Identification of nucleopolyhedrovirus that infect Nymphalid butterflies Agraulis vanillae and Dione juno

Dione juno and Agraulis vanillae are very common butterflies in natural gardens in South America, and also bred worldwide. In addition, larvae of these butterflies are considered as pests in crops of Passiflora spp. For these reasons, it is important to identify and describe pathogens of these species, both for preservation purposes and for use in pest control. Baculoviridae is a family of insect viruses that predominantly infect species of Lepidoptera and are used as bioinsecticides. Larvae of D. juno and A. vanillae exhibiting symptoms of baculovirus infection were examined for the presence of baculoviruses by PCR and transmission electron microscopy. Degenerate primers were designed and used to amplify partial sequences from the baculovirus p74, cathepsin, and chitinase genes, along with previously designed primers for amplification of lef-8, lef-9, and polh.

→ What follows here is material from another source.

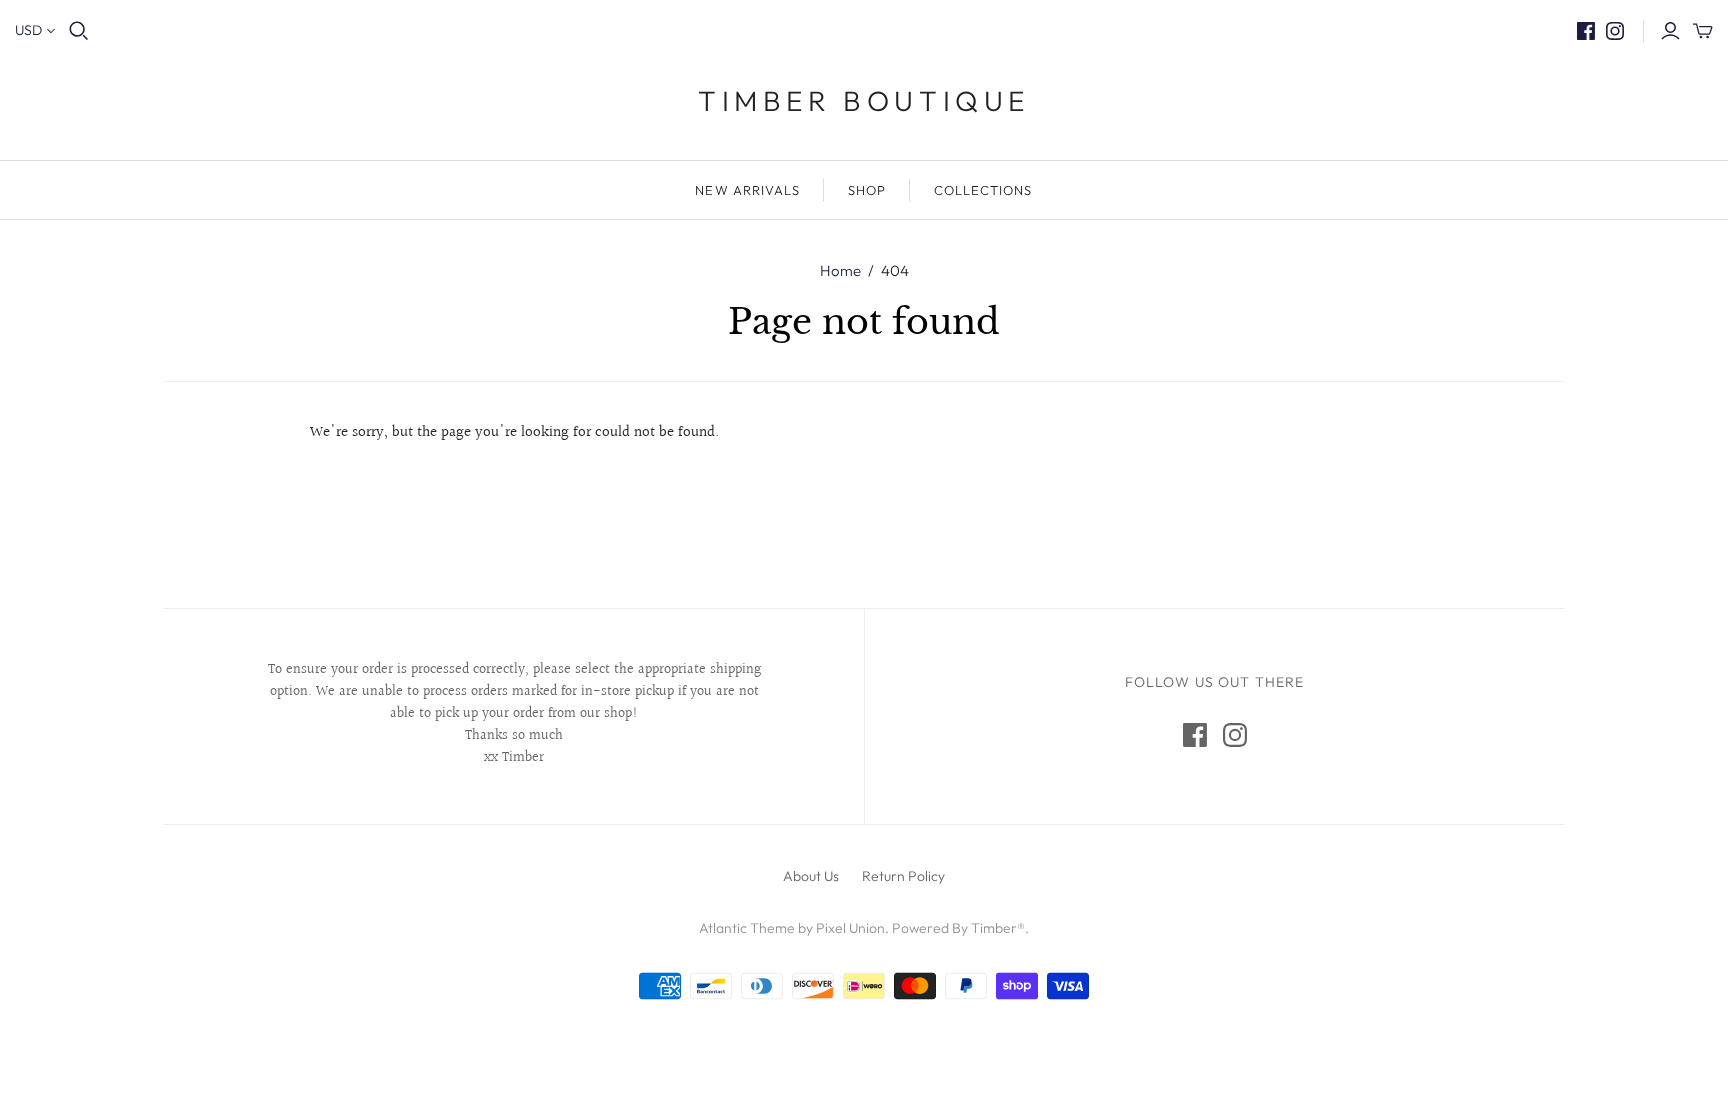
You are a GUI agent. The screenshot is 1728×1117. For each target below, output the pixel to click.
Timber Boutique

Sequence data from these six loci, along with ultrastructural observations on occlusion bodies isolated from the larvae, confirmed that the larvae were infected with nucleopolyhedroviruses from genus Alphabaculovirus. The NPVs from the two different larval hosts appear to be variants of the same, previously undescribed baculovirus species. Phylogenetic analysis of the sequence data placed these NPVs in Alphabaculovirus group I/clade 1b.